By now, you understand that Kia has learned from Hyundai that offering more space and style at a low price attracts buyers, on a budget or otherwise.

Kia carries this thought one step further by offering the sort of toys once reserved for the top one percent: rear back-up camera, Bluetooth, GPS navigation and steering-wheel controls for audio and cruise control. Then there are the niceties everyone can appreciate: tilt/telescopic steering wheel, push-button start, heated front seats, anti-lock disc brakes, traction control, stability control and hill assist control.

Of course, how much of this your Rio has depends on trim level. The base LX doesn't get all of these features, but you may be surprised at what it does have: AM/FM/CD/MP3/Sirius satellite radio audio system, USB jacks, Steering wheel-mounted audio buttons, air conditioning, tilt wheel and six-way adjustable driver's seat.

Opting for the mid-level LX or sporty SX merely nets more gear.

The test car, a fully loaded SX, didn't feel as expensive as its sticker suggested, but lacked nothing in the way of comfort or convenience items. While it's doubtful that anyone would order a Rio this way, it's nice to know it's offered.

All models share the same engine: a 1.6-liter unit mated to a six-speed manual or automatic transmission. It produces 138 horsepower through the front wheels.

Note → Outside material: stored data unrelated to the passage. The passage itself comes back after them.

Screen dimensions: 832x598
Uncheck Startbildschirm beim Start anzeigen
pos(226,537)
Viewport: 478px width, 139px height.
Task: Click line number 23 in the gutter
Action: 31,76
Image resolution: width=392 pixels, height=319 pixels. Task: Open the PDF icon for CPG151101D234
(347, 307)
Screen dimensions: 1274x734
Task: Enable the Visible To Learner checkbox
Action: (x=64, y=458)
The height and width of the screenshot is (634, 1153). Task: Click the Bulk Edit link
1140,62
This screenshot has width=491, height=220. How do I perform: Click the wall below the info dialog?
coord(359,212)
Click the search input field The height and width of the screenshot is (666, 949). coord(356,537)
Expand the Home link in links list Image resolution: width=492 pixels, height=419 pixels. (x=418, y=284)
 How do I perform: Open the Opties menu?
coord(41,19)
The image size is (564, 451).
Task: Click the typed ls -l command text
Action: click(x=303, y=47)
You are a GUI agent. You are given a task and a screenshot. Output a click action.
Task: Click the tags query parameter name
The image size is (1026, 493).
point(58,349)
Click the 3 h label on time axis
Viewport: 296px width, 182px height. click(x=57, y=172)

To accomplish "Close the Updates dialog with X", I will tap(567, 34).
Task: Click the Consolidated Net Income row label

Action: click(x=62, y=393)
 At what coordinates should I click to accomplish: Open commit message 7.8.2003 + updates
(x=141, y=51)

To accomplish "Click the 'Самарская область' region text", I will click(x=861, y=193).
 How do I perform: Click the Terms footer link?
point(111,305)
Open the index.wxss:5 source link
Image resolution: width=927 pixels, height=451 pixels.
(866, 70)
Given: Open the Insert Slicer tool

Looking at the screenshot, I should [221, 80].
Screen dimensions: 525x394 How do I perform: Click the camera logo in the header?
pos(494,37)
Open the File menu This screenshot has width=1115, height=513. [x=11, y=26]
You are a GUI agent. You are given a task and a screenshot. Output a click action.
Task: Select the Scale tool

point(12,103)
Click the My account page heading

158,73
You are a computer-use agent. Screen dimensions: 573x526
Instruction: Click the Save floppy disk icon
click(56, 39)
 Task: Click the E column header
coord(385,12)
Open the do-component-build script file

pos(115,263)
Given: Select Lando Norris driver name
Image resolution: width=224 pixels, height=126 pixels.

The Rio has plenty of punch for the daily drag race to work and school, although you have to have a heavy foot to tap it; this car is geared for fuel economy. Thoughtfully, the automatic can be shifted manually, a welcome relief.

Better yet, it responds more quickly than most automatics.

The car's ride is very firm, as you might expect, but it's never punishing. Cornering behavior is good, with just a hint of body roll. Stopping ability was impressive.

Cabin noise is average, with road and tire noise present, but not objectionable.

While not as much fun as the best in class, the Rio still proves to be a lively drive, with few vices of any kind.

And that, perhaps, is the Rio's biggest surprise.

This car was once a laughingstock, but now, there's little to chuckle about and much to consider.

From its world-class design and roomy interior to its peppy, frugal engine and long option list, the 2012 Kia Rio lives up to the ad slogan once used for Virginia Slims cigarettes: You've come a long way, baby.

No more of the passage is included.